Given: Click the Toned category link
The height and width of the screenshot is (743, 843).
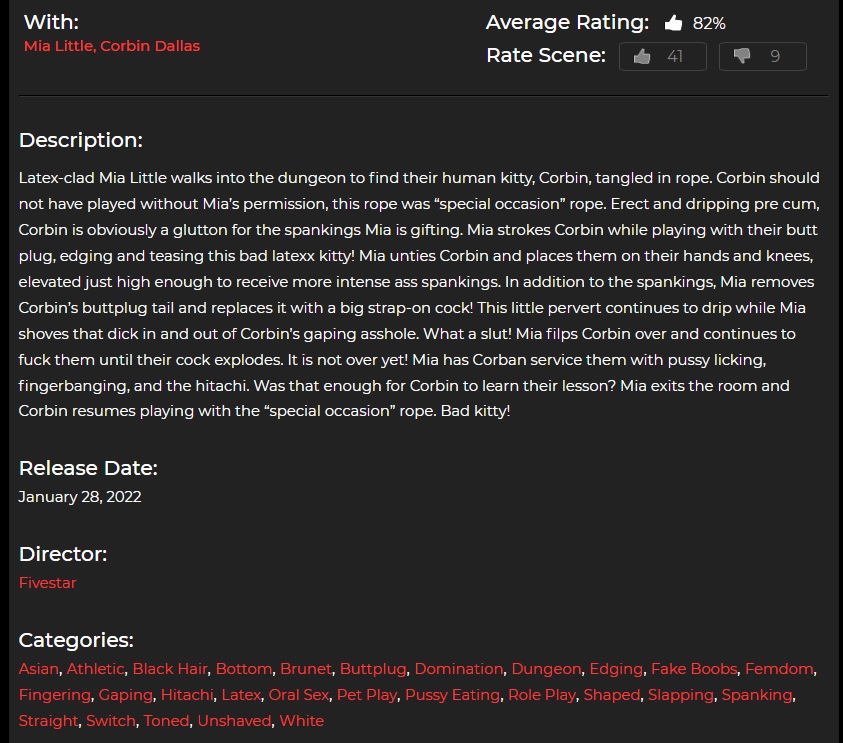Looking at the screenshot, I should [166, 720].
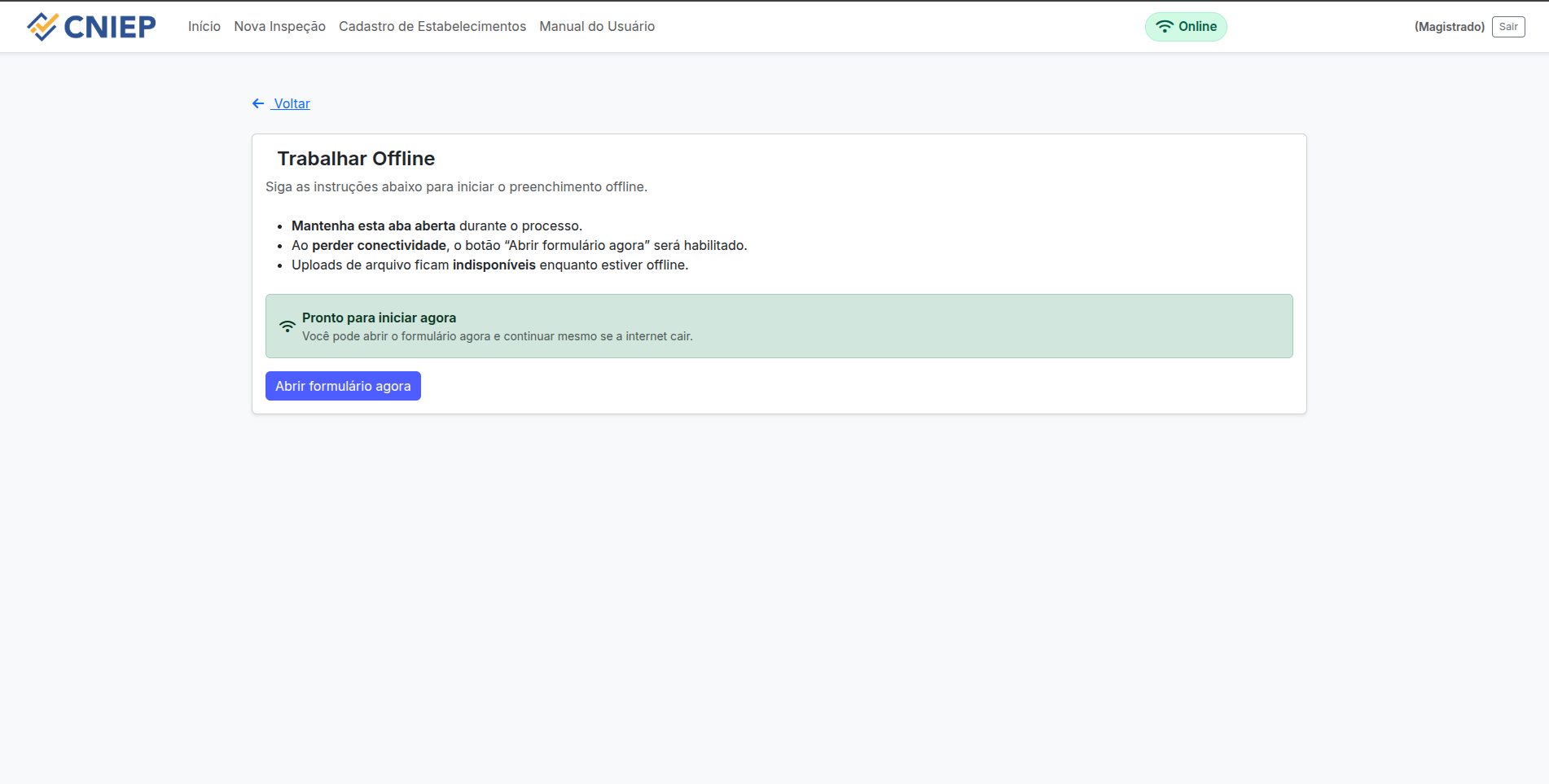Click the (Magistrado) user label
Image resolution: width=1549 pixels, height=784 pixels.
[1449, 27]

#### [The problem]
Which lines in the listing above contain the string "height", matching case? Show each of those lines in full.

#### [Answer to the task]
The height and width of the screenshot is (743, 843).
Image resolution: width=1549 pixels, height=784 pixels.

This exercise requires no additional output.